- _Work instruction 1_
Answer these questions using the excerpt on IT's new strategic role in India:
(a) What share of Indian executives see technology as critical to a company's ability to change how it operates over the next five years?
(b) What share of private-sector executives broadly agree on how IT can help build customer bonds?
(c) What share of retailers believe price will be a critical factor for customers in 2010?
- _Work instruction 2_
Extend the excerpt on IT's new strategic role in India, starting right after its last sentence.

- _Excerpt provided_
....
The New Strategic Role of IT
– 94 per cent of Indian executives view technology as critical to a company’s ability to change how it operates over the next five years.
– Two-thirds of the Indian executives see IT as a source of competitive advantage than its traditional role as a driver of cost efficiency.
– The specific areas in which IT is expected to make the most critical contributions to private-sector organizations are in customer service and relationship management, and in the development of their products and services.
– Executives in the private sector broadly agree (67 per cent) on how IT can facilitate customer bonds over the next five years. It will improve customer access to the corporate network; increase the understanding of, and ability to predict, customer behavior; and improve the flow of performance data on customer-facing processes to senior managers.
Customer Relationship and Innovation
– The study yielded an unexpected finding for cost-conscious India. Only 21 per cent of retailers believe that price will be a critical factor for customers in 2010, and an even smaller percentage of finance and manufacturing companies hold this view.
....
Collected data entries
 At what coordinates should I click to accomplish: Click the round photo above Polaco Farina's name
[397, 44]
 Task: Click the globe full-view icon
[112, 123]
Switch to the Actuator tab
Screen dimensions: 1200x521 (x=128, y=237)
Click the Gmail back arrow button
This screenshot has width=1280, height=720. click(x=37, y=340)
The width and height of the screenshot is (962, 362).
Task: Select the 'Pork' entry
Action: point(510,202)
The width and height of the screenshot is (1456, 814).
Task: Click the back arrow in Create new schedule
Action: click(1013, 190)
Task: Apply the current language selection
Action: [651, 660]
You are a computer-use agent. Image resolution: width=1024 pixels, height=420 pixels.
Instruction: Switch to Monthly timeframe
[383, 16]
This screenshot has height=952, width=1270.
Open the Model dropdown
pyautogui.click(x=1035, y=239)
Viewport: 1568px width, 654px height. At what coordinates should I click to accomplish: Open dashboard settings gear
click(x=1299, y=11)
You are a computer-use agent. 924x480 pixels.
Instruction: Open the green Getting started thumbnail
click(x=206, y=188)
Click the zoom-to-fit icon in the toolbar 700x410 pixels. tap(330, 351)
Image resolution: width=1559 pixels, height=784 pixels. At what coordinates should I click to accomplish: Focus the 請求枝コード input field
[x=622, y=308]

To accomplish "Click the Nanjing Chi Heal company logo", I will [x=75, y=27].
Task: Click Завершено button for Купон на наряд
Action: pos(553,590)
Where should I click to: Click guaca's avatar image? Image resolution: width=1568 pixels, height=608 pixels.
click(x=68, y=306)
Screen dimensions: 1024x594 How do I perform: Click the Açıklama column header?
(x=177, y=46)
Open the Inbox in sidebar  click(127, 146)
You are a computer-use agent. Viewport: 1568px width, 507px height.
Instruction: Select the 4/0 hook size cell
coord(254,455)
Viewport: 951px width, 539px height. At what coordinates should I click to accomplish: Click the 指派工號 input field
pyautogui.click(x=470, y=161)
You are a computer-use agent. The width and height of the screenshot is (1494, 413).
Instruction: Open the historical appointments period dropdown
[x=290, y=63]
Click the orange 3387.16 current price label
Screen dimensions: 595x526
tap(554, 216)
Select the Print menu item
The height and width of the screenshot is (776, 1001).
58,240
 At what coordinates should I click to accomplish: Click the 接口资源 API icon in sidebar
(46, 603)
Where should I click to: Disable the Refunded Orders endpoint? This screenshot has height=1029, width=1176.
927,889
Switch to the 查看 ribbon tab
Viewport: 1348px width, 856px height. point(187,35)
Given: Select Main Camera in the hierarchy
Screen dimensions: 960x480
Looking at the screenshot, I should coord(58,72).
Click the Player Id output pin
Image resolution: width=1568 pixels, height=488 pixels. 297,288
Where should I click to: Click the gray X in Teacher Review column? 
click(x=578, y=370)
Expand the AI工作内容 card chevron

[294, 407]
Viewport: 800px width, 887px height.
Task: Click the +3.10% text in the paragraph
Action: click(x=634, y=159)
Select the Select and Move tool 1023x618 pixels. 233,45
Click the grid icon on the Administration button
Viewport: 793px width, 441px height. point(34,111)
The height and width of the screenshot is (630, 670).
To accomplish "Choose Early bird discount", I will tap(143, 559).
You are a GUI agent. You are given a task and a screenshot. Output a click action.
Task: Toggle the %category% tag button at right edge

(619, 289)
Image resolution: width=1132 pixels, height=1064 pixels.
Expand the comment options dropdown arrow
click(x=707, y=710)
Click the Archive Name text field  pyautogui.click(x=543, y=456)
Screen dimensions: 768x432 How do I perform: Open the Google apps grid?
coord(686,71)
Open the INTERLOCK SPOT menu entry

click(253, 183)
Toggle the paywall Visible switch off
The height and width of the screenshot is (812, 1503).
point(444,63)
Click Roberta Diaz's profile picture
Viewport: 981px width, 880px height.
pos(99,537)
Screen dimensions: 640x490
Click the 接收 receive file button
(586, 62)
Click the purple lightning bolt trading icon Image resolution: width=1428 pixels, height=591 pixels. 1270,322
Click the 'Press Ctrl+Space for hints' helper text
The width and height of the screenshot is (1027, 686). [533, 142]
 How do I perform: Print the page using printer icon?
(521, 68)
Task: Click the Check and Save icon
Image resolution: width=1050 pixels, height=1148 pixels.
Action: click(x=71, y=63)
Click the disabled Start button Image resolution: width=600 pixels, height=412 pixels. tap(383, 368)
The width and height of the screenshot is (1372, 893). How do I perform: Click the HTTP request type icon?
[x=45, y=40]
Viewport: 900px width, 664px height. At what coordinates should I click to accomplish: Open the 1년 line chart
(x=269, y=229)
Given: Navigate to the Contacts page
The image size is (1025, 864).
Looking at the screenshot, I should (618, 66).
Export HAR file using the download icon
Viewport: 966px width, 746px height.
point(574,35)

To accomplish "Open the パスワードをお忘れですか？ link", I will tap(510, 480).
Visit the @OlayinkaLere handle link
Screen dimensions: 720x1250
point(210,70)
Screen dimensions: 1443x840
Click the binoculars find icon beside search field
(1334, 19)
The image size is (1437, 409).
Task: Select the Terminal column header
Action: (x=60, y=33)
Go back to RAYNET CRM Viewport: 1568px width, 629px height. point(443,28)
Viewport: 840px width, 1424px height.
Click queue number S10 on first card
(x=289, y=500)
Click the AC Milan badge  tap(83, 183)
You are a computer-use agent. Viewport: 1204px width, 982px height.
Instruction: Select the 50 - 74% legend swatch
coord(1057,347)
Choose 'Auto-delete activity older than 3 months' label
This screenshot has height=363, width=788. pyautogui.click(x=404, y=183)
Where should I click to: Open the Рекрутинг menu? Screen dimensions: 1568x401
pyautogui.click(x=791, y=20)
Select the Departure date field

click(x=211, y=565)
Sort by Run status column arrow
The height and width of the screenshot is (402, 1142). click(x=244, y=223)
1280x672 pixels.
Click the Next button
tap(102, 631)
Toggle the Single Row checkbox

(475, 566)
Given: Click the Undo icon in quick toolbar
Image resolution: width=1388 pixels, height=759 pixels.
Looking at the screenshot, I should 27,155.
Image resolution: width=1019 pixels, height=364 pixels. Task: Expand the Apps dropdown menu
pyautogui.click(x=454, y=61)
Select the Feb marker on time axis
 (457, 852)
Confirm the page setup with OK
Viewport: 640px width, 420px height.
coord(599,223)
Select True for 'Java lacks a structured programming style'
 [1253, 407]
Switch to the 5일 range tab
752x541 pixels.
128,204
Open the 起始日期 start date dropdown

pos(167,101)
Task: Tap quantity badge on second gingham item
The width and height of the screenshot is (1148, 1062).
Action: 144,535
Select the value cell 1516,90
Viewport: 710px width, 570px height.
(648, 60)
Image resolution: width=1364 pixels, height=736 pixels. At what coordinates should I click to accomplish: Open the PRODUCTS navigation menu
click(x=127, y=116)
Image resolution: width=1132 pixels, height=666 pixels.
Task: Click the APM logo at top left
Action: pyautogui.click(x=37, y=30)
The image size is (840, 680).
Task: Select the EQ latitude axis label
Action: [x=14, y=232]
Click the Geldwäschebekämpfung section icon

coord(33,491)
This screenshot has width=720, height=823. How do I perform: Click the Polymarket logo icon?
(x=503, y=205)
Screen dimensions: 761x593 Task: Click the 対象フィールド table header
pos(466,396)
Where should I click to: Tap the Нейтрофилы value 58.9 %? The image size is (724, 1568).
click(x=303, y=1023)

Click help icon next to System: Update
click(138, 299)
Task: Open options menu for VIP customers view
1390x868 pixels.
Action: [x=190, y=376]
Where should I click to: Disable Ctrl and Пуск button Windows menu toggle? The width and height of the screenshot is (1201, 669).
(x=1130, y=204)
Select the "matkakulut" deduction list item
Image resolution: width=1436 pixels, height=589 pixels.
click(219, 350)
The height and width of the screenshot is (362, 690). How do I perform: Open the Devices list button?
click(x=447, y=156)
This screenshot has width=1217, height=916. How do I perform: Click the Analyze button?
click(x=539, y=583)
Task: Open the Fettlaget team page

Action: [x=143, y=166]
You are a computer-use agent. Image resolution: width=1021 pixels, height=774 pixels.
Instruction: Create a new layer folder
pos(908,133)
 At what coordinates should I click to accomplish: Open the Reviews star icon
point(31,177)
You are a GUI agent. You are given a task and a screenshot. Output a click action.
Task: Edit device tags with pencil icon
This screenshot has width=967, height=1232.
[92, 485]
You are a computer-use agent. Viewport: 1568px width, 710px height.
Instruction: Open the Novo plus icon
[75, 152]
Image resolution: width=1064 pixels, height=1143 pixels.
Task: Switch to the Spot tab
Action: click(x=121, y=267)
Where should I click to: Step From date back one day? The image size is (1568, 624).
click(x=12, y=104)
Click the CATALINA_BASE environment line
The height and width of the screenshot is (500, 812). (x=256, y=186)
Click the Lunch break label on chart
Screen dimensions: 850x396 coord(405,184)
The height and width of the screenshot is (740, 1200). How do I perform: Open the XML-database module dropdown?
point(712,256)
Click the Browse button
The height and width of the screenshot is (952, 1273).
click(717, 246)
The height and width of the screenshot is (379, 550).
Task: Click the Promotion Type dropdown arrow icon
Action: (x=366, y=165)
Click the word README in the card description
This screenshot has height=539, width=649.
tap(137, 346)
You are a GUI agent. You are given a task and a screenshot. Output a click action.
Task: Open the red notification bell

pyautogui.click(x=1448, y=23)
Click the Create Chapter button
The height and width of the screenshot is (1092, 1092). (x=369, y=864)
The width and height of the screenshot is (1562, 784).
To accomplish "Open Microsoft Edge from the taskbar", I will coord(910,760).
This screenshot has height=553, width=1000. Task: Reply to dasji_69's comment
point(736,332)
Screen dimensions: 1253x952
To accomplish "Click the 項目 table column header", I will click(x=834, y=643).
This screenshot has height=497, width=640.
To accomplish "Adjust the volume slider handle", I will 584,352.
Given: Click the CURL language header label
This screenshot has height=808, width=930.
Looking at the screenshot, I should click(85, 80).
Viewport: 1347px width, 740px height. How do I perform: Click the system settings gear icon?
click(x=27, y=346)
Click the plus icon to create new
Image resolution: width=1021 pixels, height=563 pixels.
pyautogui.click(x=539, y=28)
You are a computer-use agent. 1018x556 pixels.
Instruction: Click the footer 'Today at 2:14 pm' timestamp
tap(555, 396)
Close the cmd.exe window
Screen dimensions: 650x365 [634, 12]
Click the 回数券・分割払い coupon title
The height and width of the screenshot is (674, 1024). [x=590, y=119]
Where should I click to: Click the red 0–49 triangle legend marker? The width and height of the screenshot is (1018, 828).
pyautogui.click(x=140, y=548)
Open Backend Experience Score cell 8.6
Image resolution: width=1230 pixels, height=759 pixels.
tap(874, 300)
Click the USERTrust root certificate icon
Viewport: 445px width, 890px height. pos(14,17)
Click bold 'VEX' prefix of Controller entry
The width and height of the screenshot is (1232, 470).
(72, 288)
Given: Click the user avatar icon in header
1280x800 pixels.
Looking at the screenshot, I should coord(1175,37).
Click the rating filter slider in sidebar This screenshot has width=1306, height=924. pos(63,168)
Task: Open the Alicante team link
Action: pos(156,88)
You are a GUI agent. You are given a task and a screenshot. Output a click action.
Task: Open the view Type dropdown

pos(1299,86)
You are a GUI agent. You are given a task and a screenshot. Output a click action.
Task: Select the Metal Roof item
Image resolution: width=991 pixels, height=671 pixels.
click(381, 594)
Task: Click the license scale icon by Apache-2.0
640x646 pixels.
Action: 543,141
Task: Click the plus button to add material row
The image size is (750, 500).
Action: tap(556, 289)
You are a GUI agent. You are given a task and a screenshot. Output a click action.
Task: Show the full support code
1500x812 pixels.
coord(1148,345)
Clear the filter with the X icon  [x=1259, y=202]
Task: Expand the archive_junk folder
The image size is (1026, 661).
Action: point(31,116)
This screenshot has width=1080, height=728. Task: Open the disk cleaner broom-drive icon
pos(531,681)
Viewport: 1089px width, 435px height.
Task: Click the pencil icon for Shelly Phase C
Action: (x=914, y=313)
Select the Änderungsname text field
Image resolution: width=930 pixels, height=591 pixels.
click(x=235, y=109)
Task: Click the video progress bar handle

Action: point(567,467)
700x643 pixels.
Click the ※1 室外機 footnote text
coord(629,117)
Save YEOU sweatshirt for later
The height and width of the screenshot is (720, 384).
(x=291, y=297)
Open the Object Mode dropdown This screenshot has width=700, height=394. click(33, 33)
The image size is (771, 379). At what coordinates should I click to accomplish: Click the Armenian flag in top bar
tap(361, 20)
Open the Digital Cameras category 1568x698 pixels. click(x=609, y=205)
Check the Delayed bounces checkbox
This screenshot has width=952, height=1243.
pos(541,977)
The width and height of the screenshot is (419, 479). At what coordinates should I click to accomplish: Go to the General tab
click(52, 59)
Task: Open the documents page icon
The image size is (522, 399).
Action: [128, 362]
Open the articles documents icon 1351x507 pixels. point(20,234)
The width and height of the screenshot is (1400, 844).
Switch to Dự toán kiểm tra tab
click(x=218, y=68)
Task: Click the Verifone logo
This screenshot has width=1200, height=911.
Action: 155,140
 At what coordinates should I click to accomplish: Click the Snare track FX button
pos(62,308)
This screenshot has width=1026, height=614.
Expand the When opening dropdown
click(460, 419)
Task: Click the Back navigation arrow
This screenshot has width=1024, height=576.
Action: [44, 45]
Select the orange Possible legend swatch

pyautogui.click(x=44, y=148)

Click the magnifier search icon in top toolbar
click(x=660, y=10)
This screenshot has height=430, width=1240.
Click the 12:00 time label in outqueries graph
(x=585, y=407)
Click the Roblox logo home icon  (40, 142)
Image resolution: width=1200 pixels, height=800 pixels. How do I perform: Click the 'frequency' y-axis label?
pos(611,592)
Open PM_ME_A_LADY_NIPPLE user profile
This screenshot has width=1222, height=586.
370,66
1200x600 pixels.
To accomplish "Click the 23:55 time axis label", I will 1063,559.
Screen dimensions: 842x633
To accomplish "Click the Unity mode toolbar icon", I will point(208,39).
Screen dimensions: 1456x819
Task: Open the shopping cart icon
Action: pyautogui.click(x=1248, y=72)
....
- _Expected answer 1_
(a) 94 percent
(b) 67 percent
(c) 21 percent

- _Expected answer 2_
– The findings suggest a maturing of consumer preferences, in which the quality of products and services (and, in the case of manufacturing, levels of personalization) are becoming more important. The criteria for making a purchase are moving from price alone to the overall value proposition.
– Levels of personalization in products or services are seen as becoming the most critical factor by 44 per cent of financial firms and 24 per cent of retailers, but also— amazingly—by nearly 50 per cent of manufacturers.
– This trend could indicate a “catch-up” effect, wherein Indian manufacturers are developing capacities to enhance customization to levels equivalent to their counterparts elsewhere in the world.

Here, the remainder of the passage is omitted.